At the party Professor Goethert and I talk about mementoes of Kabul, in particular the lolly-pink, elasticised toilet paper in the hotel rooms and the bottled water with incomprehensible labels in Russian. ‘My God, I never thought I see myself in Kabul,’ he says.

On the second last day of the conference, the hundred or so delegates divide into four working groups: Urban Management and Planning, Housing and Squatter Settlements, Heritage Conservation, and Infrastructure and Services. We must submit our written suggestions at the last session.

For the first hour of the ‘Housing and Squatter’ group, Afghan men in their ubiquitous suits make interminable speeches in Dari. They are deciding who will chair the group. I slide out the door to meet an aid worker from the UN’s International Organisation of Migration who is to take me on a tour of the squatter camps. Our first stop is Jangalak, formerly a sort of Paddy’s Market of Kabul where you could buy almost anything from antique carpets to car parts. Now the Australian government is renovating two buildings there to house and train 700 returnees. It’s almost finished and one of the foremen insists proudly on showing us around. On the stairs I ask him questions, including one about cost.

‘It is not much for Australia,’ he says scornfully.

‘How much?’

‘Afghans are very good refugees,’ he tells me. ‘They work very hard for themselves and for the country.’

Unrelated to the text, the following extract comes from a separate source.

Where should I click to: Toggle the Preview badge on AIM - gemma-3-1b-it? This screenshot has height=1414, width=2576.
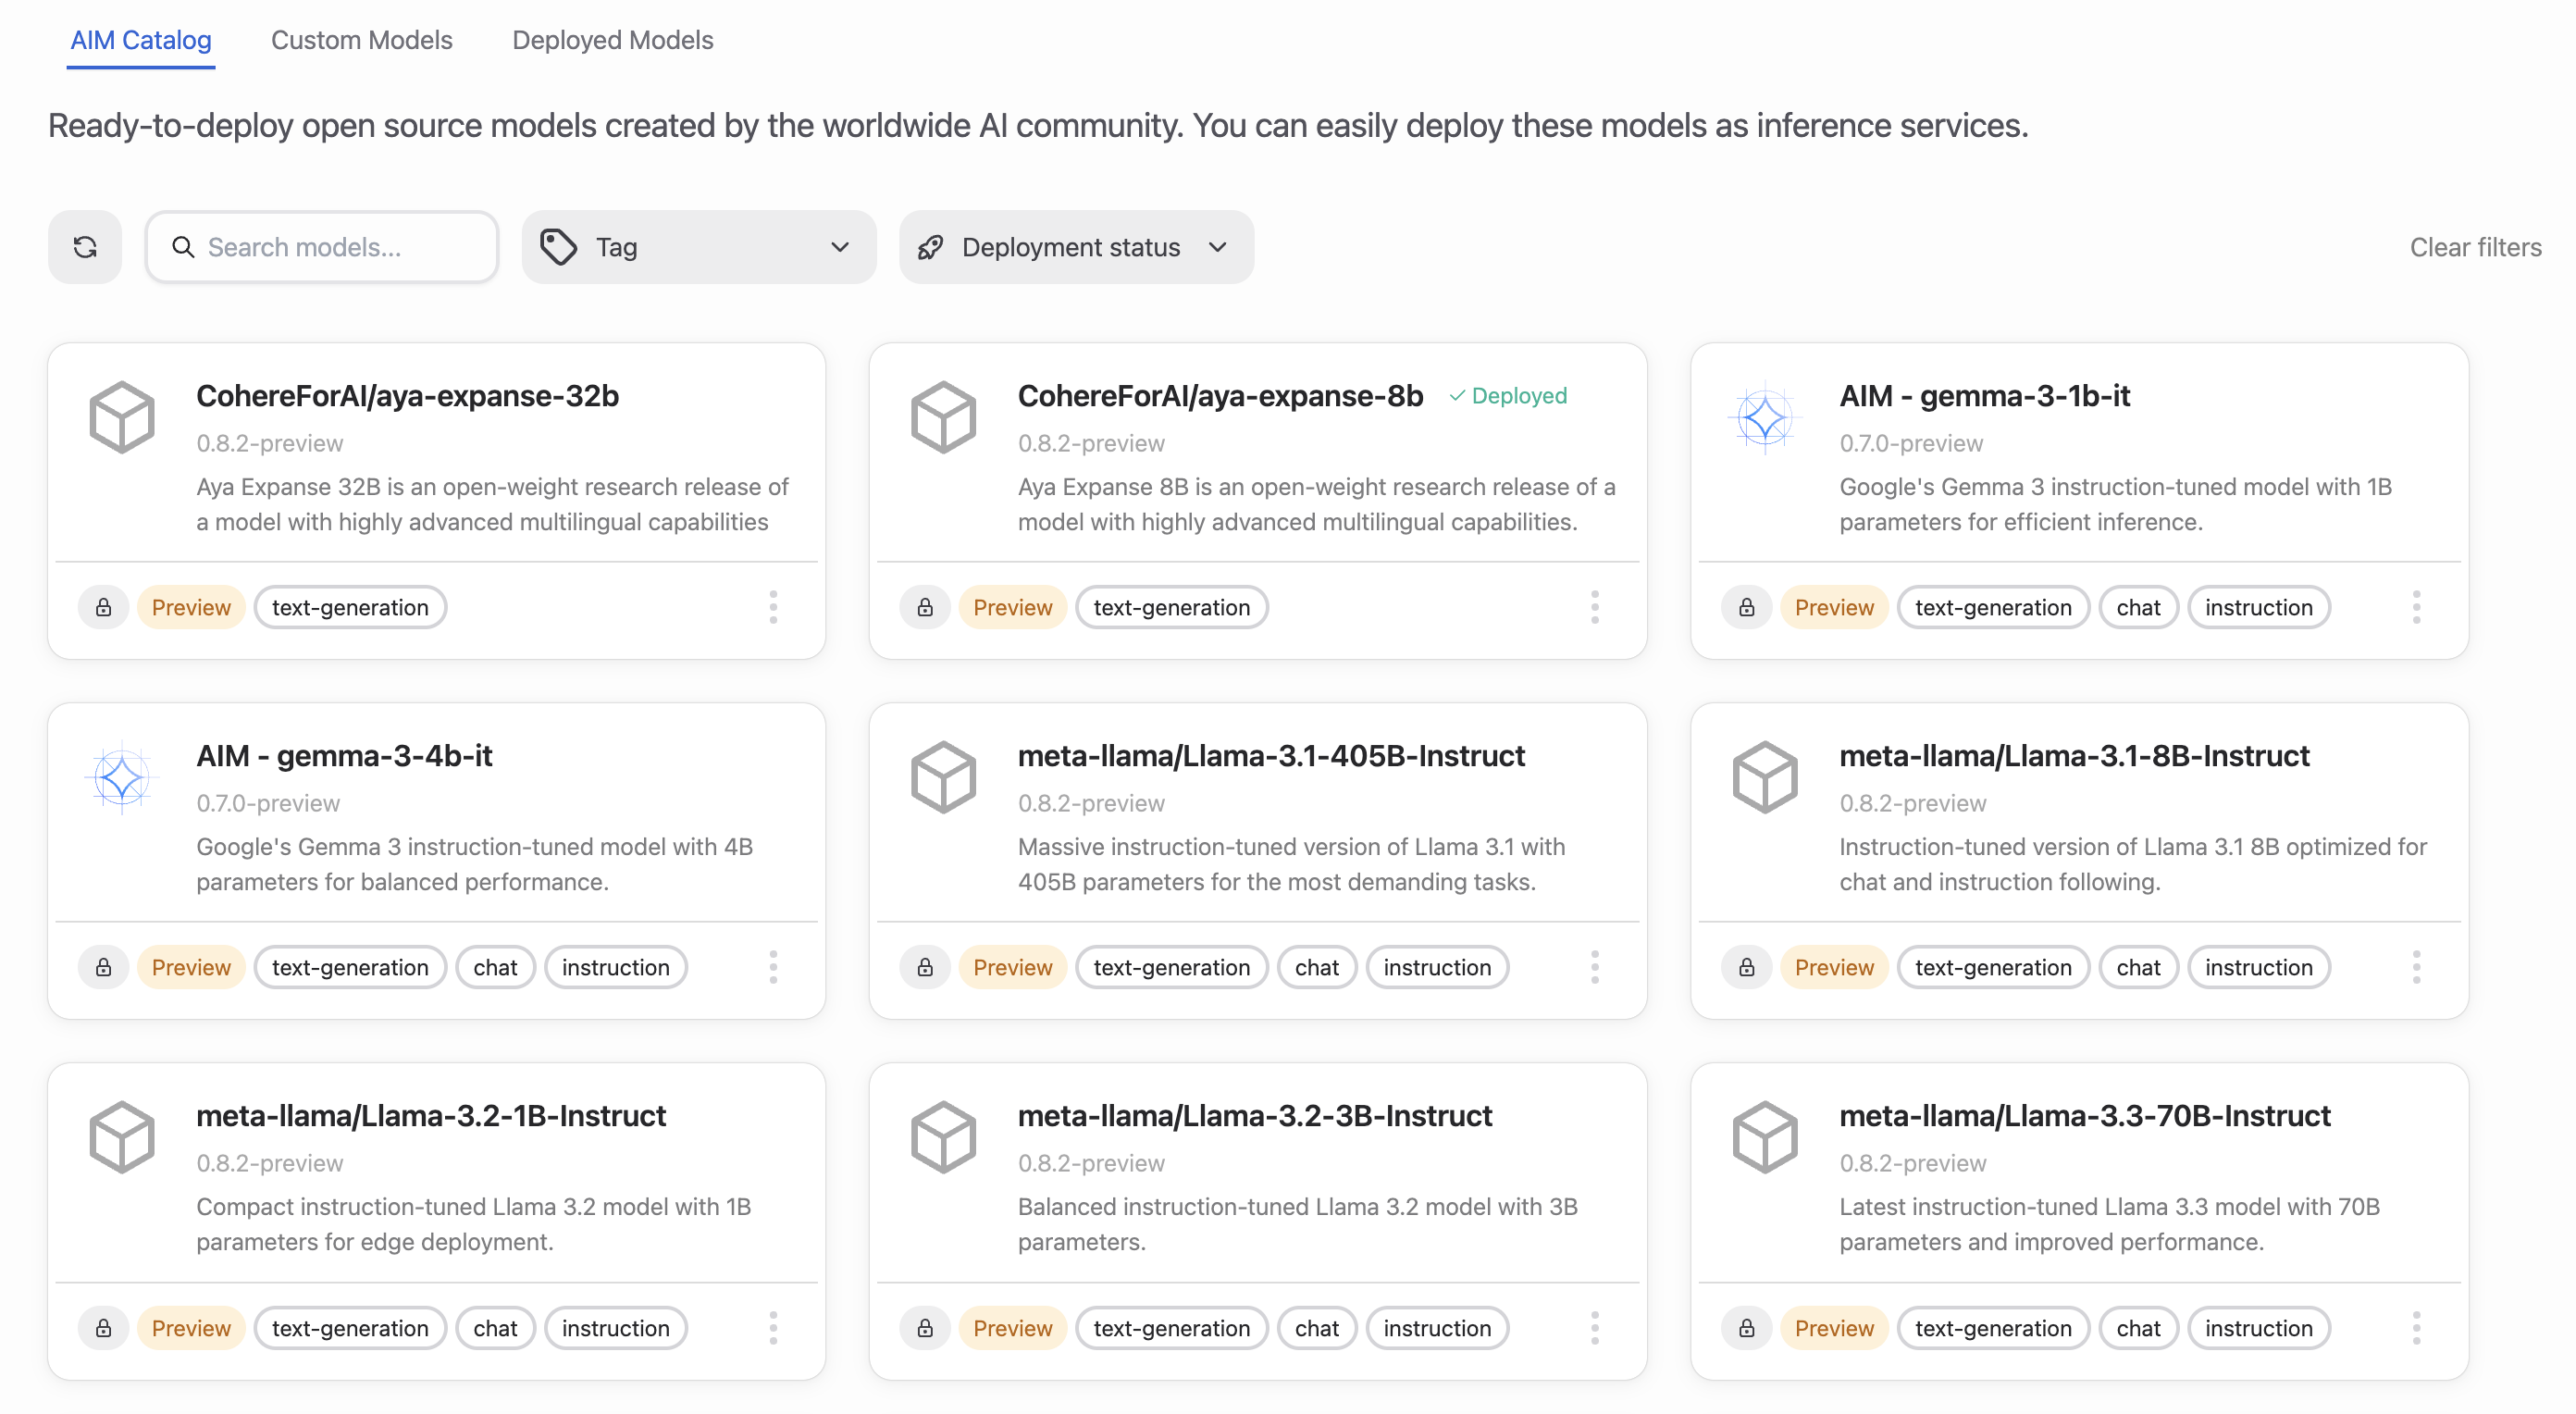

He is the eighth person in five days who has told me this.

On the last day of the conference I return to my working group, which in spite of my misgivings has produced a detailed list of what to do about the informal settlements. At the final session Minister Yousaf Pashtun announces the formation of a steering committee to guide these plans, comprised of local representatives and the expatriate Afghan professionals. As well, a ‘New Vision for Kabul’ website would be set up within weeks, where the rest of us and the world outside can contribute advice, ideas and aid on how to rebuild a city with hard-won optimism and determination.

As Professor Samizay put it: ‘Rebuilding Kabul is like acupuncture. You create bright spots and they radiate along the energy lines of the city.’ 

Dorothy Horsfield is a Canberra writer.